Treatment of patients with relapsed or refractory chronic lymphocytic leukemia with a combination of Venclexta (venetoclax) plus Rituxan (rituximab) significantly extended the time a patient lived without signs of disease progression, compared to standard treatment, a new study shows.
The study, “Venetoclax–Rituximab in Relapsed or Refractory Chronic Lymphocytic Leukemia,” was published in the New England Journal of Medicine.
Over time, cancer cells can develop further mutations that make them resistant to standard treatment. This is often the case in patients with relapsed or refractory chronic lymphocytic leukemia. Therefore, additional treatments that target different aspects of tumor biology are necessary.
Chronic lymphocytic leukemia (CLL) cells have high levels of a protein called BCL2, which plays a role in blocking apoptosis, the pathway cells activate to undergo cell death. Researchers have suggested that targeting this gene could be a potential therapy.
Clinical trials have shown that Venclexta — an inhibitor of the protein BCL2 — is associated with a good response rate in patients with chronic lymphocytic leukemia who were previously treated with a different therapy. In 2016, the FDA approved Venclexta for CLL patients with a 17p deletion who have been treated with at least one prior therapy.
Rituxan is an established part of CLL therapy, and has been shown to work well in combination with Venclexta. The combination therapy is also known to help clear away any residual cancer cells that are left over after treatment.
Researchers conducted the Phase 3 MURANO trial (NCT02005471), which compared Venclexta in combination with Rituxan to a standard chemo-immunotherapy regimen — Treanda (bendamustine) in combination with Rituxan.
Results showed that progression-free survival was significantly higher in the Venclexta–Rituxan group compared to the patients on Treanda–Rituxan regimen. Out of the 194 patients in the Venclexta–Rituxan group, there were 32 events of progression or death compared to 114 events out of the 195 patients in the Treanda–Rituxan group.
Two years after entering the trial, 84.9% of patients in the Venclexta–Rituxan group were still alive and progression-free, compared to 36.3% in the Treanda–Rituxan group. Patients in the Venclexta–Rituxan group had a five times lower risk of progression or death compared to the Treanda–Rituxan group.

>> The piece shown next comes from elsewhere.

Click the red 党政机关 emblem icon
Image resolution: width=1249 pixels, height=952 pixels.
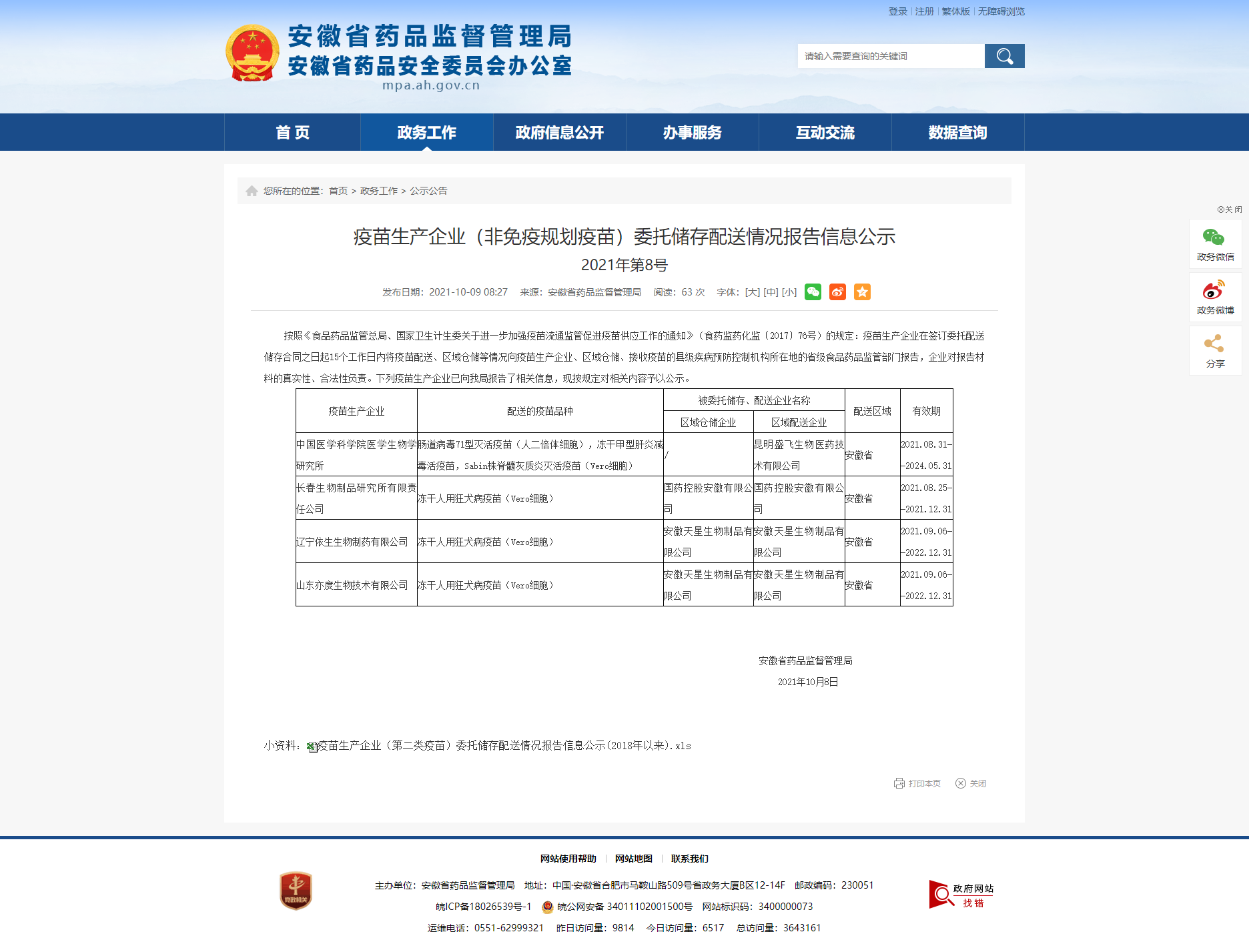point(296,891)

Interestingly, the benefit was seen across all subgroups of patients with relapsed or refractory chronic lymphocytic leukemia.
An independent review committee, whose members were unaware of the treatment-group assignments, assessed the outcomes of all the patients using clinical data, imaging, and bone marrow biopsies. The committee confirmed the benefit of Venclexta–Rituxan over Treanda–Rituxan.
Regarding adverse events, the rate of grade 3 or 4 neutropenia (low levels of neutrophils, a type of immune cell) was higher in the Venclexta–Rituxan group compared to the Treanda–Rituxan group. However, rates of grade 3 or 4 febrile neutropenia (neutropenia in combination with a fever) and infections or infestations were lower with Venclexta than with Treanda.
“Among patients with relapsed or refractory chronic lymphocytic leukemia, venetoclax in combination with rituximab resulted in a markedly higher rate of progression-free survival than standard bendamustine in combination with rituximab,” researchers concluded.